A verbatim transcript of the data below is required, images omitted.
** Extracted data follows **
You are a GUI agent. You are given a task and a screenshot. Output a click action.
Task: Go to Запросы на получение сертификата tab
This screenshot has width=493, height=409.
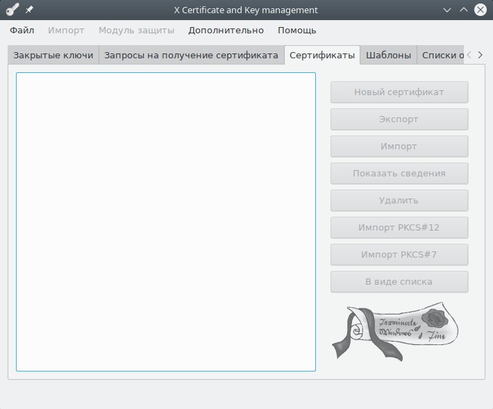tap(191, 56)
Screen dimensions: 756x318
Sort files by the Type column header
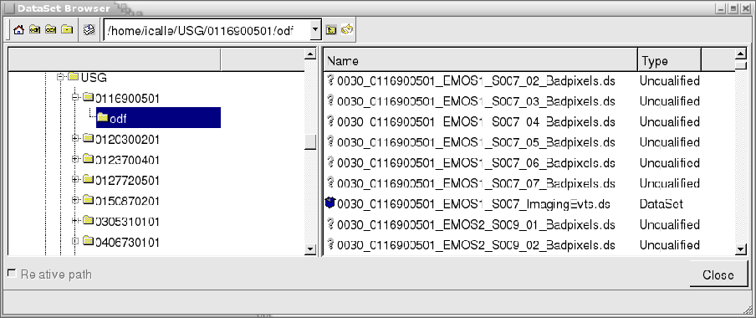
** End of Extracted data **
#### Result of this exercise:
You are a GUI agent. You are given a task and a screenshot. Output a click action.
Task: Go to Запросы на получение сертификата tab
This screenshot has width=493, height=409.
tap(191, 56)
Screen dimensions: 756x318
Sort files by the Type column header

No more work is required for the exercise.